В Нахмане начинают проявляться уже узнаваемые черты соболевского героя, утратившего почву под ногами и пытающегося найти новую точку опоры.
Этот рассказ полностью написан на еврейском материале, однако ориентирован скорее на русскую публику. Прежде всего на это указывает выбор места публикации: А. Соболь отдает рассказ не в еврейское периодическое издание, со многими из которых он сотрудничал в 1910-е годы, а в «Русское богатство» — журнал, ориентированный прежде всего на русского интеллигентного читателя. Далее, выстраивая биографию своего героя, А. Соболь намеренно использует знаковые для еврейской культуры и еврейского менталитета образы и сюжеты. Таковы уже упомянутые нами женские образы рассказа, выведенные в тексте типичные еврейские характеры (Реб-Довид, реб-Вольф-Бер), сюжет спасения Торы из горящей синагоги, вскользь затронутые эпизоды выселения евреев и еврейских погромов.

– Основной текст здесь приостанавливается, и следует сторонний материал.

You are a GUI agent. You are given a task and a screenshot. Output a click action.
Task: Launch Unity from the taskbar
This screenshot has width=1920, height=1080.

Прежде всего такая ориентация произведения и позиция автора была обусловлена исторической ситуацией, сложившейся в 1910-е годы. Именно в это время идет оживленная полемика по еврейскому вопросу: в 1914–1915 г. создается «Лига по борьбе с антисемитизмом», куда входили видные российские деятели, в том числе М. Горький, Е. Д. Кускова, А. М. Калмыкова, Н. В. Чайковский, В. И. Засулич, выходит сборник произведений русских и еврейских литераторов на еврейские темы «Щит», составленный М. Горьким, Л. Андреевым и Ф. Сологубом, появляется знаменитая «Анкета об антисемитизме» тех же авторов, широко обсуждавшаяся в прессе24, издается циркуляр Департамента полиции от 9 января 1916 г., обвиняющий евреев в подготовке революционного движения и косвенно провоцирующий еврейские погромы25. В этой обстановке А. Соболь стремится рассказать о своем народе ту правду, которую он знает, донести до читающей публики любовь к своему народу, уважение к его культуре и сочувствие к его судьбе.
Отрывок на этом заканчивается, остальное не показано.